Other imaging modalities are less useful in animals for the diagnosis of CGC. Radiographs can be useful in the diagnosis of some urolithiasis, but their diagnostic value remains limited. CT can be used to assess for local and distant invasion in case of suspected neoplasia. The cystoscopic features are non-specific and can vary from an inflammatory unremarkable appearance to a large bladder cyst or mass. A definitive diagnosis requires histopathological examination in all cases, because CGC typically has inconclusive cystoscopic and ultrasound features. The value of cystoscopic biopsy has not been established, with some authors favouring direct complete excision, 7 particularly in cats, whose small size makes sampling difficult. Given the cystic feature of the lesion, a more challenging histological diagnosis on a partial sample than a complete lesion can be assumed.
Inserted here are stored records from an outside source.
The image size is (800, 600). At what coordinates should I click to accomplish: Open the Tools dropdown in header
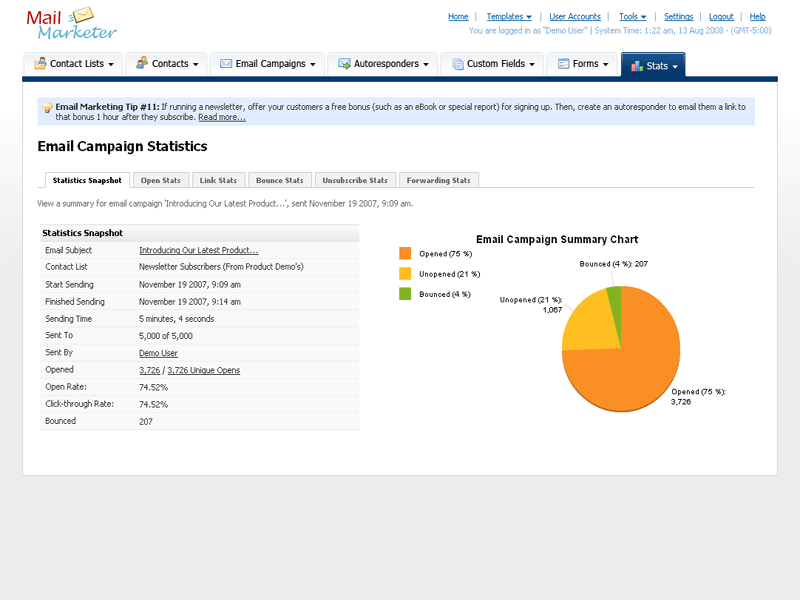tap(632, 17)
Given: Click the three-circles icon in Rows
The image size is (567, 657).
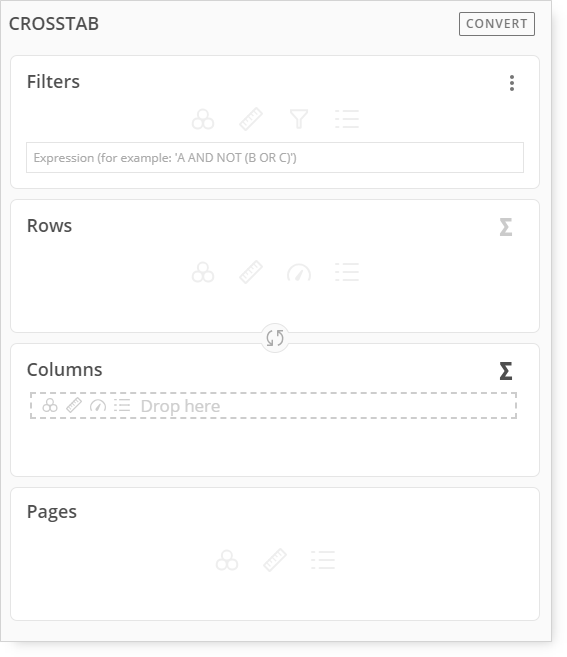Looking at the screenshot, I should tap(203, 272).
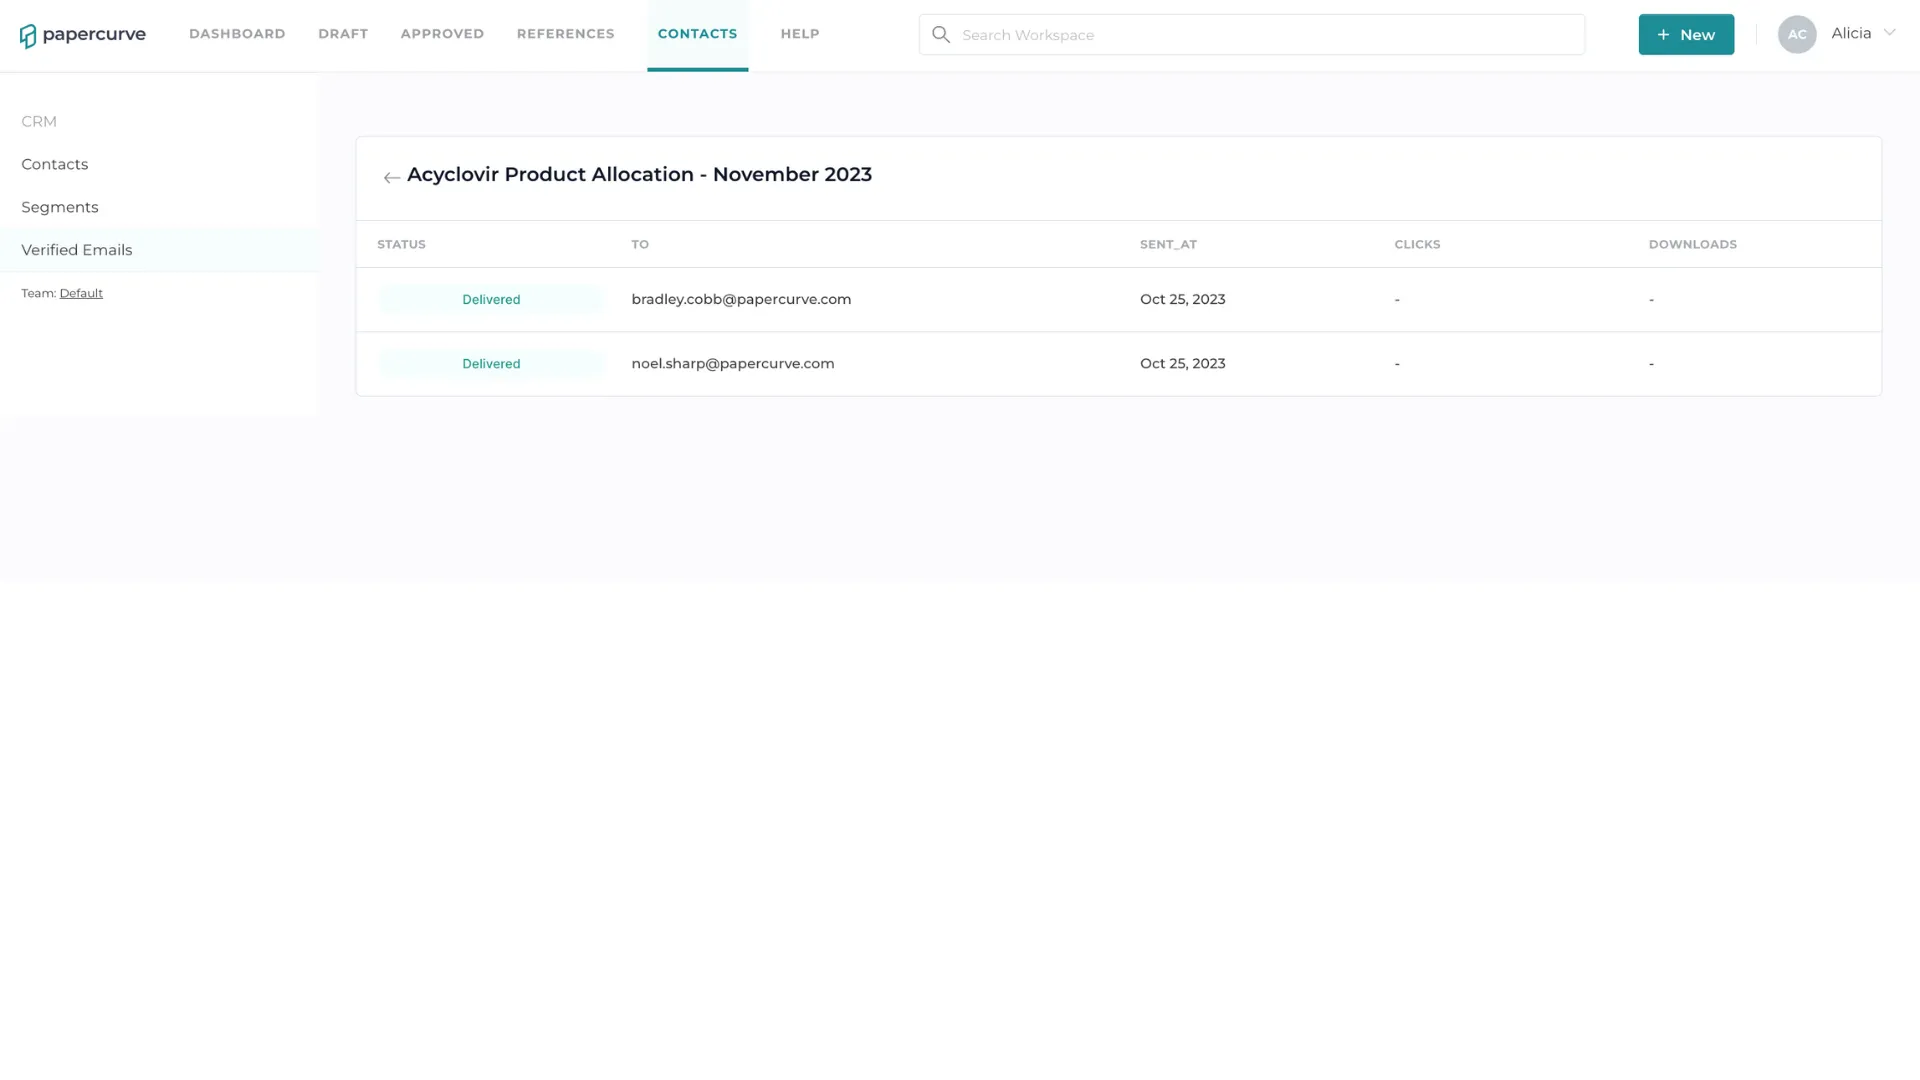
Task: Select the Contacts top navigation tab
Action: tap(698, 34)
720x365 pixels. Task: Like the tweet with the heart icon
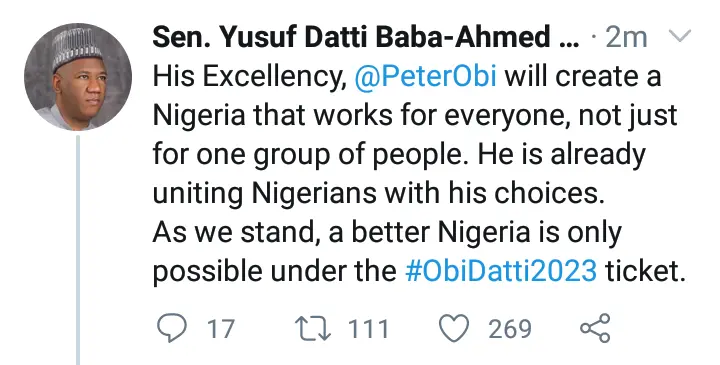coord(454,328)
Surgery is the treatment of choice in humans, and this option was curative in our two cases. Removal of the aggravating factor, along with concurrent antibiotics and chemoprophylaxis, can result in resolution of the cystic inflammation.2,11 In most cases, as in these two cases, no underlying inflammatory cause was identified. In the absence of aetiological factor identification or response to medical treatment, surgical intervention is necessary.11,12 A previous case of glandular cystitis has been described in a cat, secondary to a chronic foreign body. Severe hyperplasia of the epithelium formed a heterogeneous, discretely cavitated mass with a urethral catheter at the centre. Removal of the foreign body resulted in complete resolution of the clinical signs. 5 After treatment, it is recommended that patients with CGC are monitored for recurrence through clinical examination, urinalysis and ultrasound. In humans, a follow-up of approximately 2 years is recommended.
Conclusions
Our cases provide the first preoperative ultrasound descriptions of cystic cystitis with von Brunn’s nest hyperplasia. It should be considered in cats with recurrent lower urinary tract signs and an apical cystic bladder mass observed on abdominal ultrasound. The prognosis after medical treatment and surgical management is good.
Footnotes
Author note
These case reports were presented in short oral communications at the AFVAC 2022 Congress and ‘Imageurs francophones de France 2023’ Congress in Brussels.
Conflict of interest
The authors declared no potential conflicts of interest with respect to the research, authorship, and/or publication of this article.
Funding
The authors received no financial support for the research, authorship, and/or publication of this article.
Ethical approval
The work described in this manuscript involved the use of non-experimental (owned or unowned) animals. Established internationally recognised high standards (‘best practice’) of veterinary clinical care for the individual patient were always followed and/or this work involved the use of cadavers. Ethical approval from a committee was therefore not specifically required for publication in JFMS Open Reports. Although not required, where ethical approval was still obtained, it is stated in the manuscript.
Informed consent
Informed consent (verbal or written) was obtained from the owner or legal custodian of all animal(s) described in this work (experimental or non-experimental animals, including cadavers, tissues and samples) for the procedure(s) undertaken (prospective or retrospective studies). For any animals or people individually identifiable within this publication, informed consent (verbal or written) for their use in the publication was obtained from the people involved.